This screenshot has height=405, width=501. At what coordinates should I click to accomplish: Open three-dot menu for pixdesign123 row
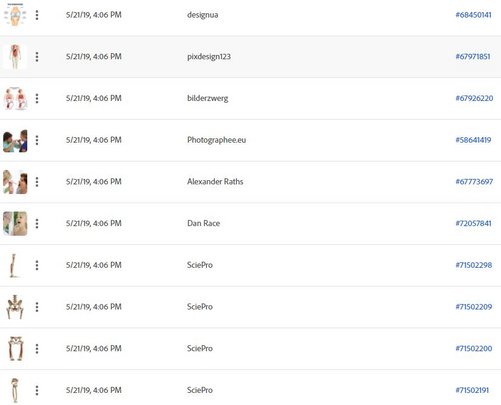[37, 57]
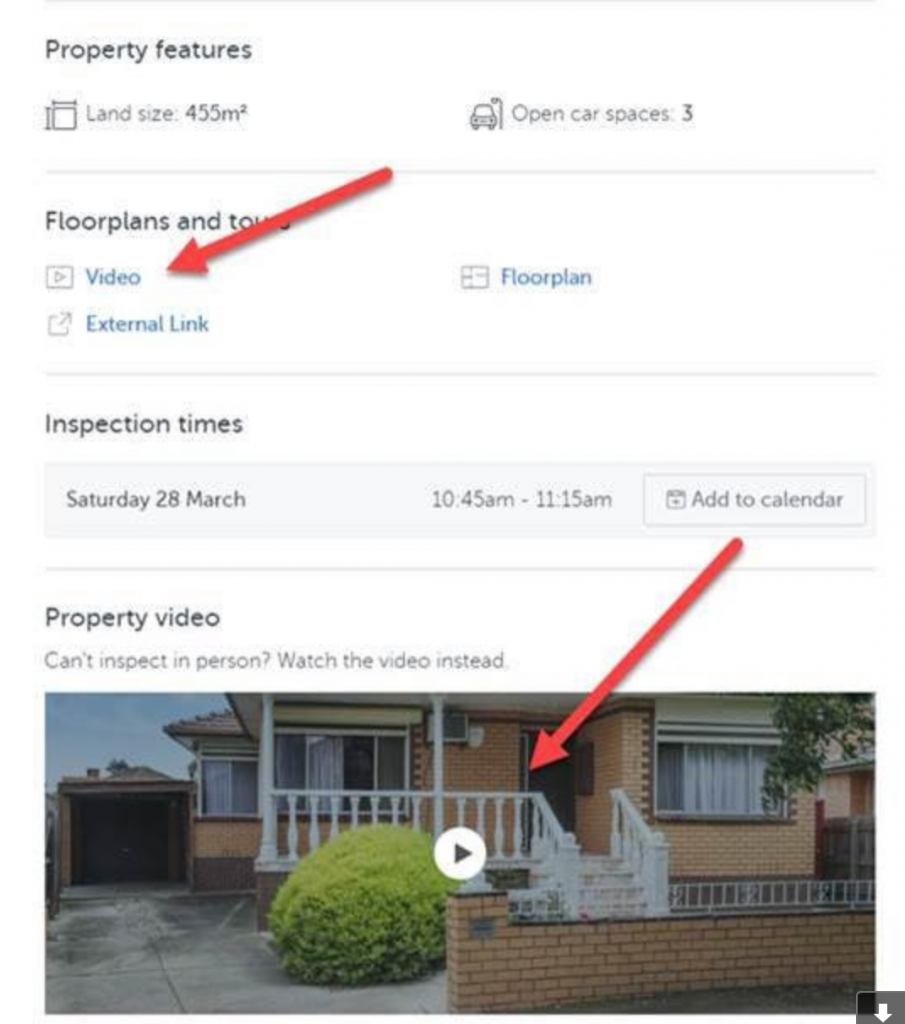Click the Open car spaces: 3 text

point(602,114)
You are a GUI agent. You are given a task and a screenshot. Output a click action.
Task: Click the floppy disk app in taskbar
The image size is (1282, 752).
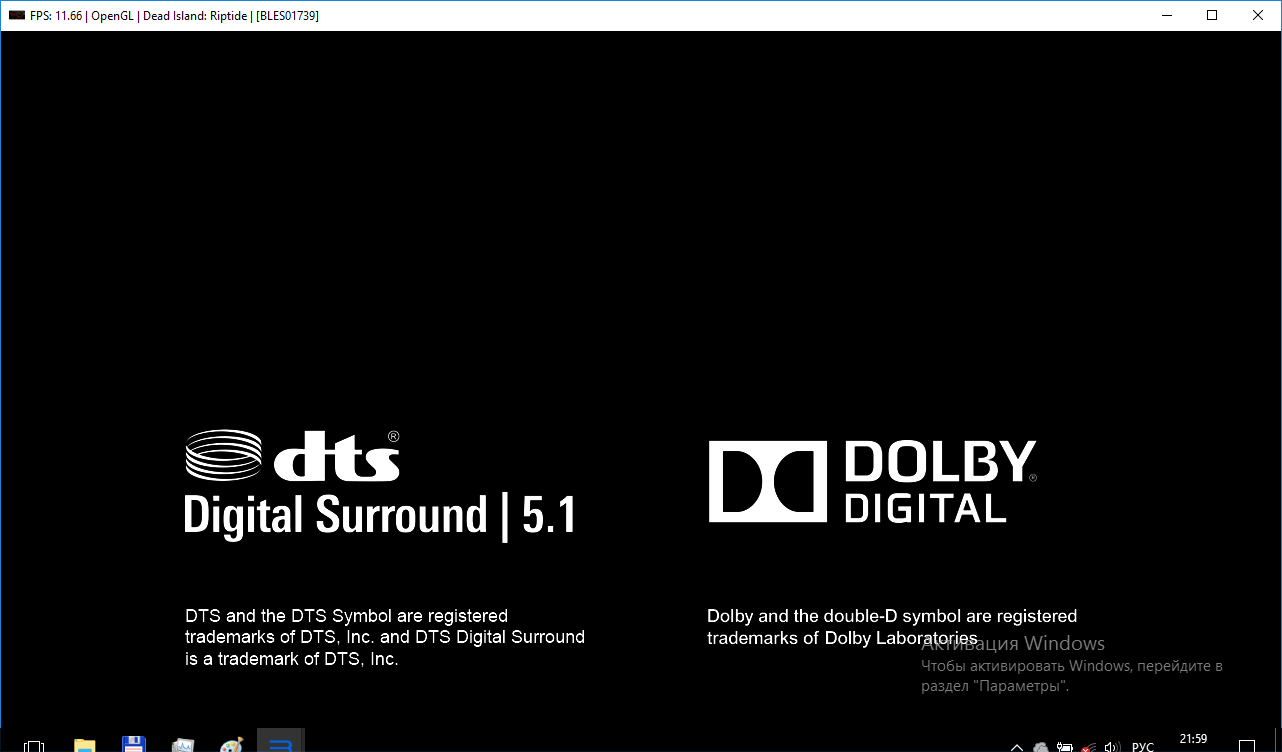[x=133, y=745]
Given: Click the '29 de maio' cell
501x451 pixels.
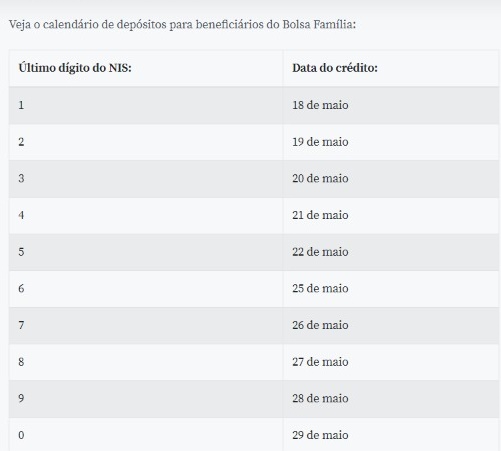Looking at the screenshot, I should pyautogui.click(x=391, y=434).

□ □ □ □ □ □ □

BRIEF - Leave every picture out and return exactly the lines from the one holding "You are a GUI" through the end of the records above, both ends included, and nothing more.

EXPECTED ANSWER -
You are a GUI agent. You are given a task and a screenshot. Output a click action.
Task: Click the floppy disk app in taskbar
The image size is (1282, 752).
[x=133, y=745]
Given: Click the '29 de maio' cell
501x451 pixels.
Looking at the screenshot, I should pyautogui.click(x=391, y=434).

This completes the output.